Australian bloggers, activists, media commentators, TV and newspapers erupted in anger and controversy over Diva’s Playboy paraphernalia. 

Collective Shout explains Playboy’s marketing strategy:

Playboy has succeeded in embedding its bunny logo on pencil cases, bed linen, cosmetics, jewellery, wallets, slippers and key chains, normalizing and sanitizing the Playboy insignia to children and young people. Playboy deliberately markets its brand to girls as cool fashion chic. Diva has become a willing participant in pimping the brand and its values to its young customers. Many of the Playboy products the company sells are decorated with sparkling diamantes or are in the shape of love hearts. There are ‘Playmate’ pendants and Playmate of the month necklaces (‘Miss January’, ‘Miss February’ etc), which invite girls to think of themselves as porn stars. One necklace depicts a Playboy bunny from her backside down. Her upper body, including her head, is missing.

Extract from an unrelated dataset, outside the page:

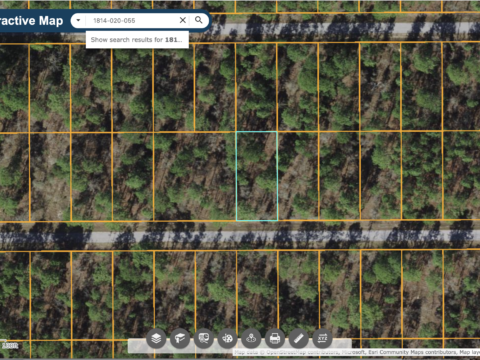Click the scale bar at bottom-left corner
Screen dimensions: 480x360
(9, 344)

No longer merely a ‘soft-porn’ magazine, Playboy is now a billion dollar global brand profiting from the exploitation and subordination of women. Playboy Enterprises pornographic film titles include “Cum Drinking Sluts”, “Barely 18 Anal Virgins”, “Fresh Juicy Lolitas”, “Double Entry”, “Wait your turn, bitch!” These films and others depict women enduring body punishing and violent sexual acts for men’s sexual pleasure. Diva pretends this doesn’t matter.

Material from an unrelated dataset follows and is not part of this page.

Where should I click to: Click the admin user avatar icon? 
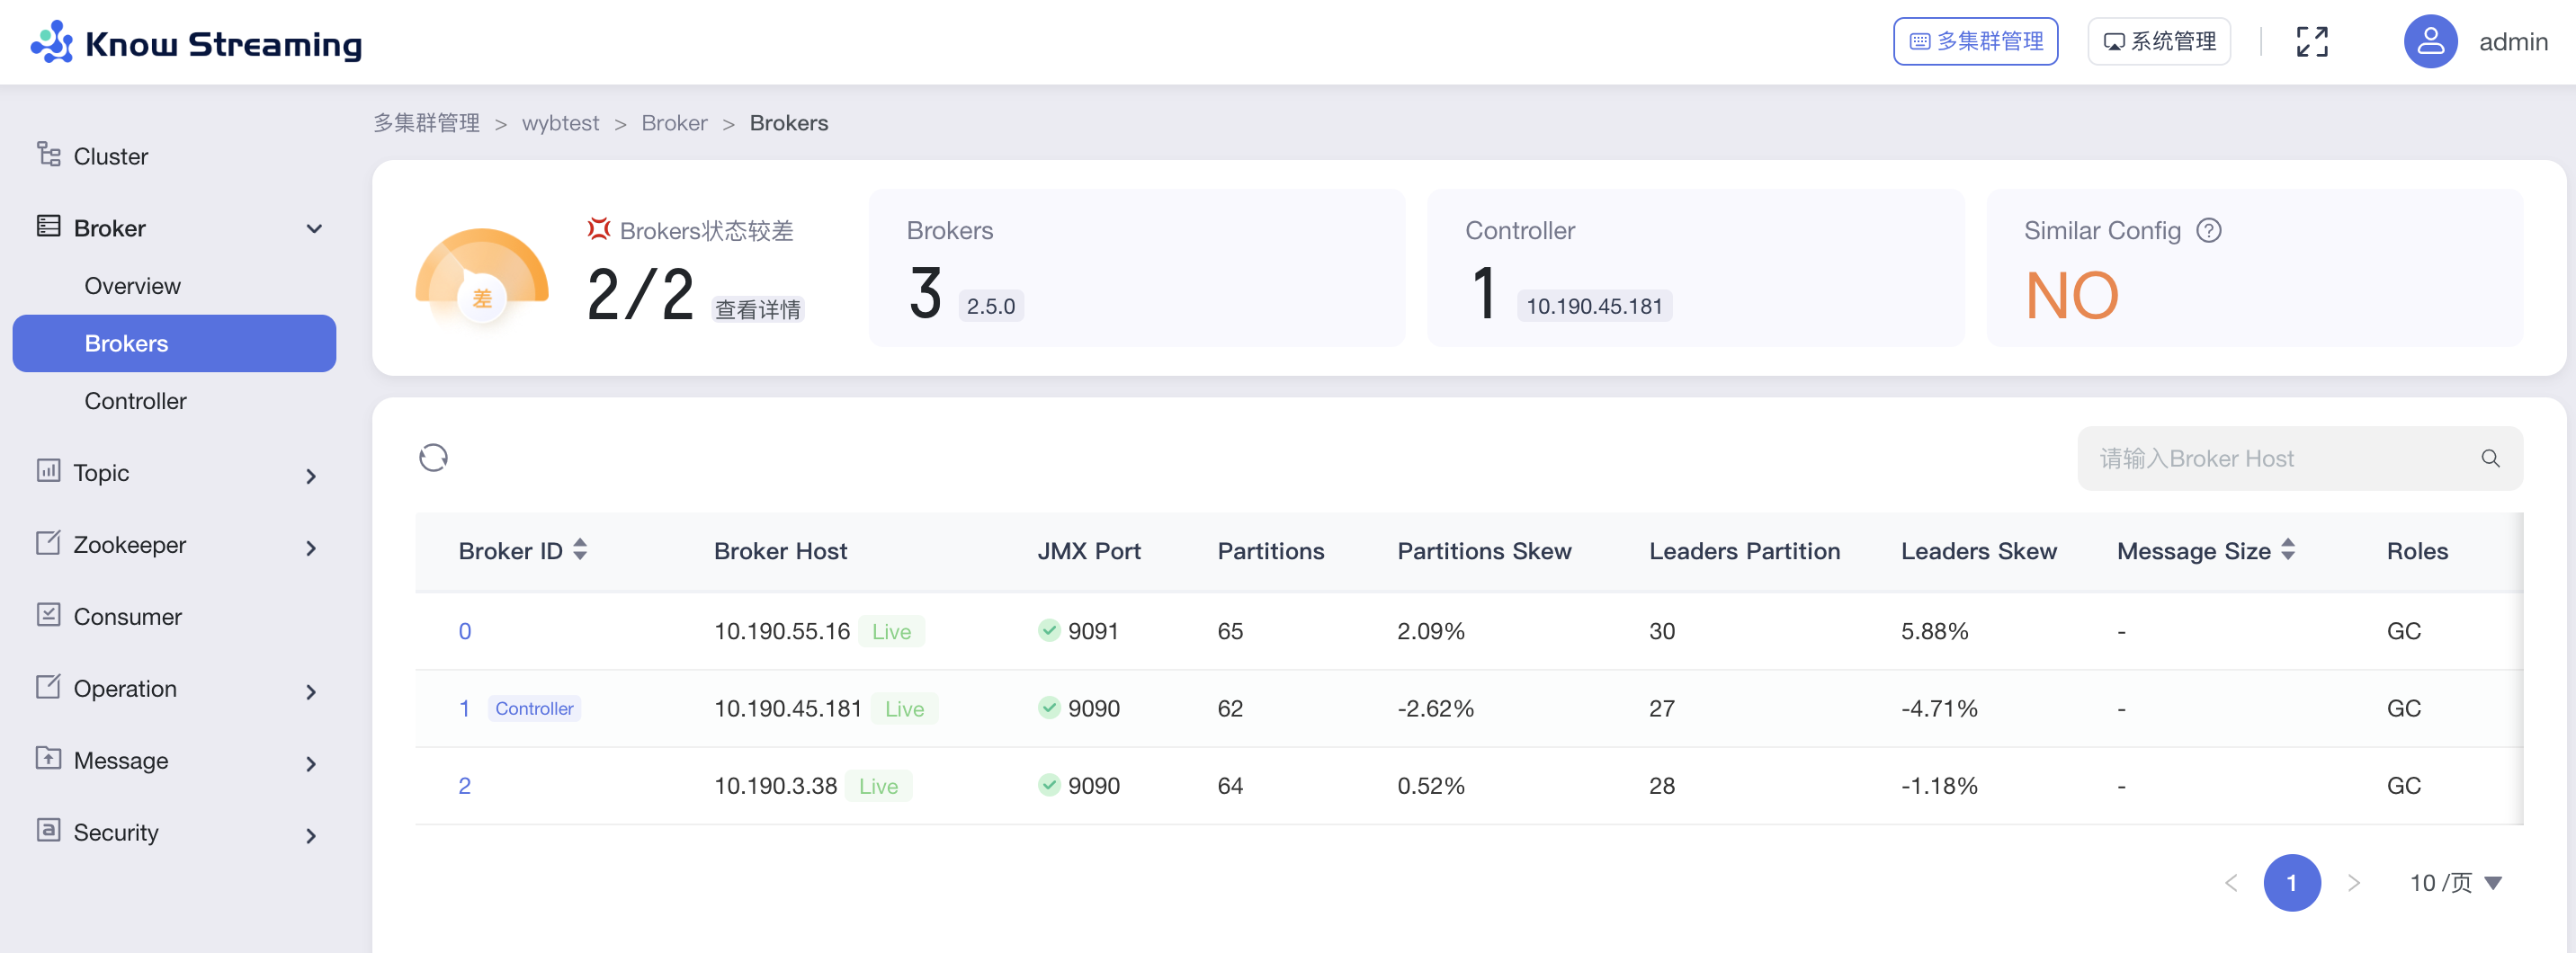[2429, 42]
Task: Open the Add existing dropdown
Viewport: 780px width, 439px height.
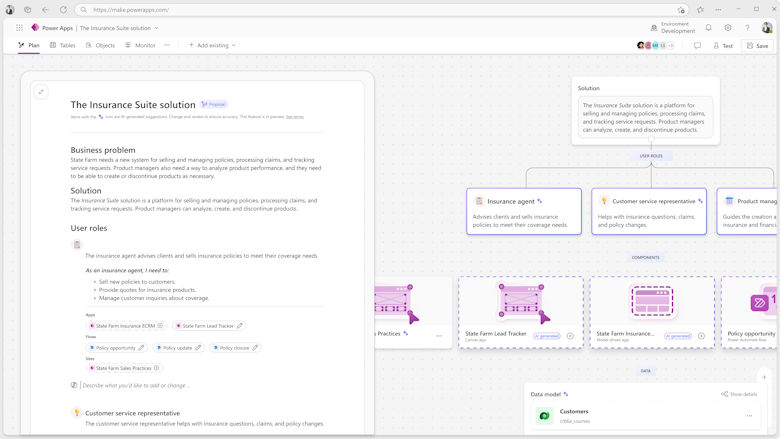Action: click(212, 46)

The Diva Facebook wall was overwhelmed with passionate arguments from both sides of the case. I want to share with you Dannielle Miller's case for what Playboy really means.

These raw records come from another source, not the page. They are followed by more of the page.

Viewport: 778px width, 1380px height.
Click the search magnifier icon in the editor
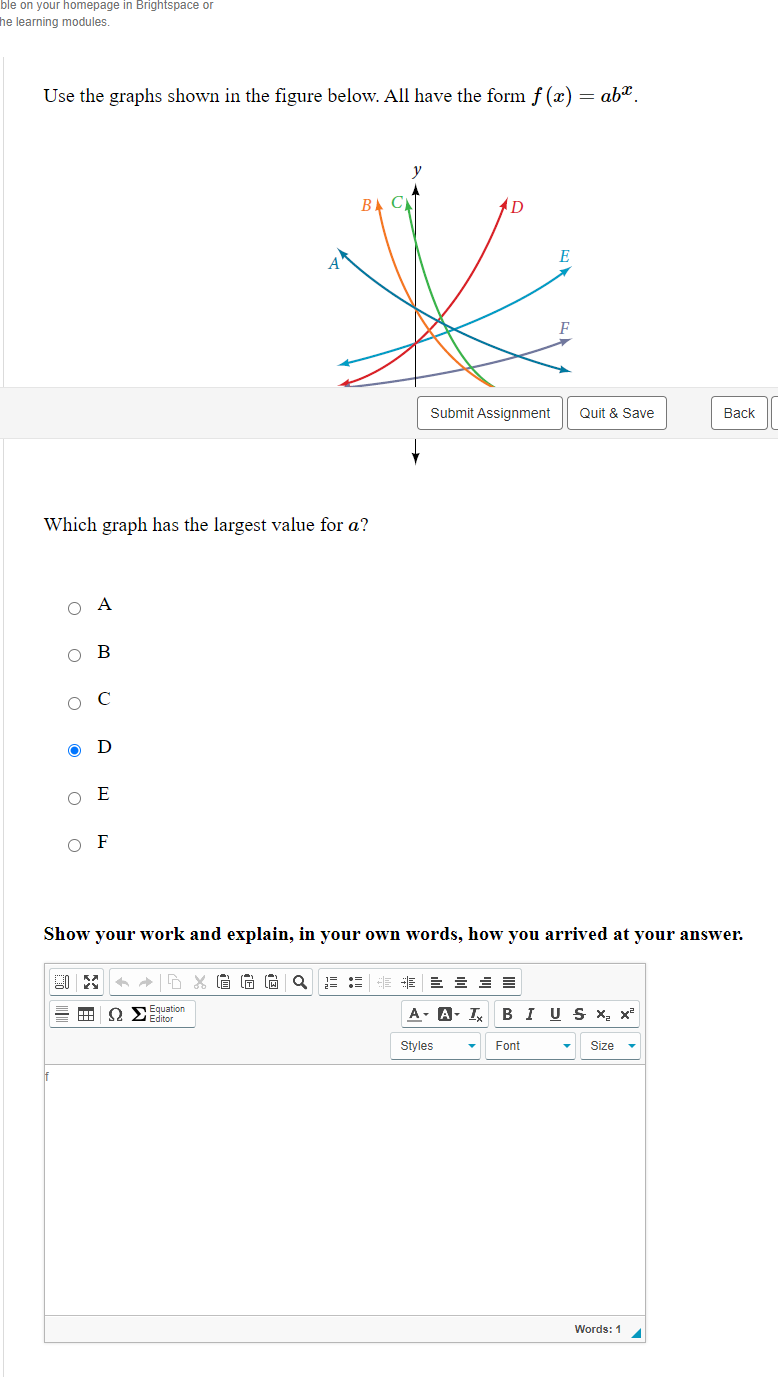point(297,981)
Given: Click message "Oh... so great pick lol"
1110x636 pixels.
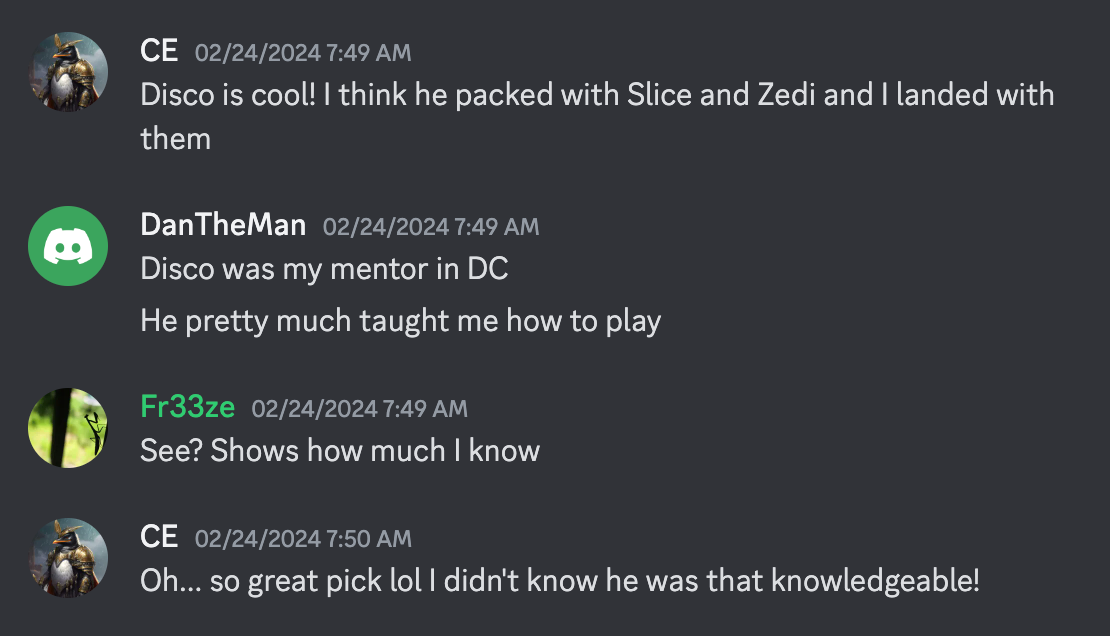Looking at the screenshot, I should point(560,581).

1. Playboy is not harmless, mainstream fun. It is not a cute little bunny.

2. Playboy is Hugh Hefner. He is 85. He lives in the Playboy mansion with his girlfriends, all at the same time. It’s not so much that he could be their father, more like their grandfather. Or great-grandfather. He ain’t that cool really, is he?

3. Playboy isn’t harmless or soft porn. As Collective Shout notes, some of Playboy’s films “depict women enduring body punishing and violent sexual acts for men’s sexual pleasure”. Some of their films have titles that are sickeningly degrading of teen girls and women... It is clear from the titles alone that this brand sells material that denigrates women and treats them as objects.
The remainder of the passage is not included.